▶ Entries supplied:
┄┄┄┄┄┄┄┄┄┄┄┄┄┄┄┄┄┄┄┄

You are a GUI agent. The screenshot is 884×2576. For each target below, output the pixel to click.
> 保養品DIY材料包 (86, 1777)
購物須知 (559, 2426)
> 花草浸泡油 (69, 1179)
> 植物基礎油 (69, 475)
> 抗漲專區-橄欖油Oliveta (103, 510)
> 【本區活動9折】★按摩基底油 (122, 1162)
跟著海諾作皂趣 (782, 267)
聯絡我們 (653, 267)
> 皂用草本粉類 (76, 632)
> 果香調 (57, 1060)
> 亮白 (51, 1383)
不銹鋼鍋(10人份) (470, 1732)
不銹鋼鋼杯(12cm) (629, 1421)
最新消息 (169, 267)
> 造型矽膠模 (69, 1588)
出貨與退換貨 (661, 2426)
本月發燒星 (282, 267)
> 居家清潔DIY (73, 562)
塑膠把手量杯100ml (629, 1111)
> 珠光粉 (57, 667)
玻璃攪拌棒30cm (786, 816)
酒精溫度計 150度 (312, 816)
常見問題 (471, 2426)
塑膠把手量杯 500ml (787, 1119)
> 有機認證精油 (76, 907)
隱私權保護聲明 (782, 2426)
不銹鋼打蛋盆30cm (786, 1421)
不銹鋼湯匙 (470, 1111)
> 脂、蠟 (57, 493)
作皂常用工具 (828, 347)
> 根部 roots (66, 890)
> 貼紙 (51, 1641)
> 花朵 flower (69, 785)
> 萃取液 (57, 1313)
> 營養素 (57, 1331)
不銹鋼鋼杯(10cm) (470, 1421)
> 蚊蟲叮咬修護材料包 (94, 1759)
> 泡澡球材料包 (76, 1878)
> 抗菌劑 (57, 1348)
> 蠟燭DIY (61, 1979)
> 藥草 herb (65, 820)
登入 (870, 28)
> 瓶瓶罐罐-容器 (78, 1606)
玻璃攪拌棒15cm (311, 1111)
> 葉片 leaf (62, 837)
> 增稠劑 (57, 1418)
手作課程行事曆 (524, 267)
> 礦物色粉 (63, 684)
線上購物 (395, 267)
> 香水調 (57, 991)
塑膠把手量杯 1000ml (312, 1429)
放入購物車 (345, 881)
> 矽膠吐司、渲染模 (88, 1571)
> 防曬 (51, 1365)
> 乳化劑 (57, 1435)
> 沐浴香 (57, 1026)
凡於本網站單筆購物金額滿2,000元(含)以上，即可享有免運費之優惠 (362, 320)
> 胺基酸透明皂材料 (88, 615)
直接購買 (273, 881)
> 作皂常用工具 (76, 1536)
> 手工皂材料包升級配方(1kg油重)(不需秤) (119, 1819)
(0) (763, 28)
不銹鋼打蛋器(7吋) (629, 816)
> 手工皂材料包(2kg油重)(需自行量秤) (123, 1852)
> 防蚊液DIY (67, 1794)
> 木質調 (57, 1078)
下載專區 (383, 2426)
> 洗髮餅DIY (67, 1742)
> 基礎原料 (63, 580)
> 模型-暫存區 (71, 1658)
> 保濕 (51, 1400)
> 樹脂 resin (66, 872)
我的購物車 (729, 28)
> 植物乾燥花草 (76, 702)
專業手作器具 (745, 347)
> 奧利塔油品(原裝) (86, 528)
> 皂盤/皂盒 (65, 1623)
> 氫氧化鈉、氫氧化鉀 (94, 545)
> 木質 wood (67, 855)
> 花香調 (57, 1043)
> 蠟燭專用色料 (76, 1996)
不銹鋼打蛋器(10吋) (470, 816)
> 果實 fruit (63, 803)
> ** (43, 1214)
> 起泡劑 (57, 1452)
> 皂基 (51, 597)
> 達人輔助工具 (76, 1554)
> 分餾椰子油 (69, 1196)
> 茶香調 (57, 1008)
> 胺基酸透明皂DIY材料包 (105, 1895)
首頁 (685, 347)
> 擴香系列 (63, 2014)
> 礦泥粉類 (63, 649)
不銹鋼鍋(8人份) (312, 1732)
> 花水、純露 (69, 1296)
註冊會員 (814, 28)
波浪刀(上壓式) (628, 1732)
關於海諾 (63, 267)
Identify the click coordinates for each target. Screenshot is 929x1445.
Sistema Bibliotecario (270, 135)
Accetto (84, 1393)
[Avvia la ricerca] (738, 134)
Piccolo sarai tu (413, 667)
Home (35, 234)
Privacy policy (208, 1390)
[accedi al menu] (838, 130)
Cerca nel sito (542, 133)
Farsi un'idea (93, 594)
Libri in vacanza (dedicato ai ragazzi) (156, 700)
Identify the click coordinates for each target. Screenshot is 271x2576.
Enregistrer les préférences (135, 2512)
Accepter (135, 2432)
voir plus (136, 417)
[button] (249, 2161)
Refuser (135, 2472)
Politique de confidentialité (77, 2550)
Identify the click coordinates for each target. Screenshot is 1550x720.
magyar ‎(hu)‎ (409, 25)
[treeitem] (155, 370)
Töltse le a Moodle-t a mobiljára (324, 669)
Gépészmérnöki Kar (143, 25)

┄┄┄┄┄┄┄┄┄┄┄┄┄┄┄┄┄┄┄┄

▶ What the task requires: Copy every item from the line containing "皂盤/皂盒 (65, 1623)" down to the line containing "首頁 (685, 347)", both ends included, with its request kept as is, and scale each click coordinate in the answers by 1.1, rounding to whole numbers with halves rounded up.

▶ Exercise response:
> 皂盤/皂盒 (72, 1785)
> 氫氧化鈉、氫氧化鉀 (103, 600)
> 木質 wood (74, 941)
> 花香調 (63, 1147)
> 蠟燭專用色料 (84, 2196)
不銹鋼打蛋器(10吋) (517, 898)
> 果實 fruit (69, 883)
> ** (47, 1335)
> 起泡劑 (63, 1597)
> 皂基 (56, 657)
> 達人輔助工具 (84, 1709)
> 分餾椰子油 (76, 1316)
> 茶香調 (63, 1109)
> 胺基酸透明皂DIY材料包 (116, 2085)
首頁 (754, 382)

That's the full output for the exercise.